Shai Osudoku Is the Bread Basket of Greater Accra Region – Dr. Kpessah Whyte

Research Fellow at the Institute of African Studies at the University of Ghana, Dr Michael Kpessah Whyte has described the Shai Osudoku District as the bread basket of the Greater Accra region.

Dr. Kpessah Whyte, an indigene of the district told Rite news in an interview that the district’s status and its ability to produce various produce positions it as the bread basket of the district.

The Shai Osudoku district boasts of various farming activities. Main crops produced include maize, cassava, rice, tomatoes, garden eggs, okra, pepper, watermelon, sugarcane, banana, pineapple, pawpaw and exotic vegetables (for export).  Tree crops grown are mainly mangoes with a few small-scale cashew plantations in the Ningo area.

Livestock production consist of cattle, sheep and goats with a large local poultry population, some medium scale holdings and few commercial holdings.

The Research Fellow who extolled the agricultural potentials of the district said these such apt credentials perfectly place the Shai Osudoku district as a bread basket of the capital region.

“The potential for agriculture development is phenomenal; the sky is the limit. Within the Shai Osudoku district we have opportunities for growing mangoes, plantains, tubers, palm and coconut. The largest banana farm in West Africa is right here in the Osudoku district, and we also have the large community farmers also located within the district. This tells us that within the Greater Accra Region, Shai Osudoku can be accurately described as the bread basket in many ways,” he pointed out.

The district, he added is also home to a prolific beekeeping activity that produces arguably the best honey in the country.

In spite of these potentials of the sector, Dr. Whyte regretted what he referred to as the lack of the needed attention for the agric sector in terms of incentives and the creation of opportunities for young people to leverage.

The lack of these, he added, accounted for the lack of interest in the sector by the youth.

“There is a backward negative effect where many of our young people who otherwise would have taken interest in agriculture are walking the streets unemployed and that phenomena has a negative backward linkage to some of the challenges that we have seen with respect to violence, armed robbery and the likes,” he said.

To him, agriculture must be given the due priority required by the sector to realize its fullest potentials.

One District, One Factory

The former presidential staffer in the erstwhile Mahama administration in doubting the successful implementation of the NPP government’s one district, one factory policy, described the policy as “a nice slogan to win votes,” adding that the foundation of the policy was problematic.

According to him, no feasibility studies was done in the run up to the implementation of the policy.

“The One District, One Factory policy by the current government was a nice slogan to win votes,” he posited. “The foundation of the policy is problematic because no feasibility studies was conducted to assess how the factories will operate, sources and availability of raw materials and its target groups for employment.”

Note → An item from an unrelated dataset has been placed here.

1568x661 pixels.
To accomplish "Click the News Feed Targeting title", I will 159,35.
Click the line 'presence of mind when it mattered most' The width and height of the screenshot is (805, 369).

President Nana Addo Dankwa Akufo-Addo in 2017 inaugurated the One District, One Factory initiative which kick-started a policy set to ignite Ghana’s industrialisation and set her on course for socio-economic development.

The programme is aimed at establishing, at least, one factory or enterprise in each of the 216 districts of Ghana as a means of creating economic growth poles that would accelerate the development of those areas and create jobs for the teeming youth.

The policy aims to transform the structure of the economy from one dependent on production and export of raw materials to a value-added industrialised economy, driven primarily by the private sector.

But Dr. Kpessah Whyte said that up to date, there’s no well thought out document for the policy in terms of research or analysis to show.

To him, the success or otherwise of the policy largely borders on the suitable steps being applied by government to determine the appropriate factory for each district.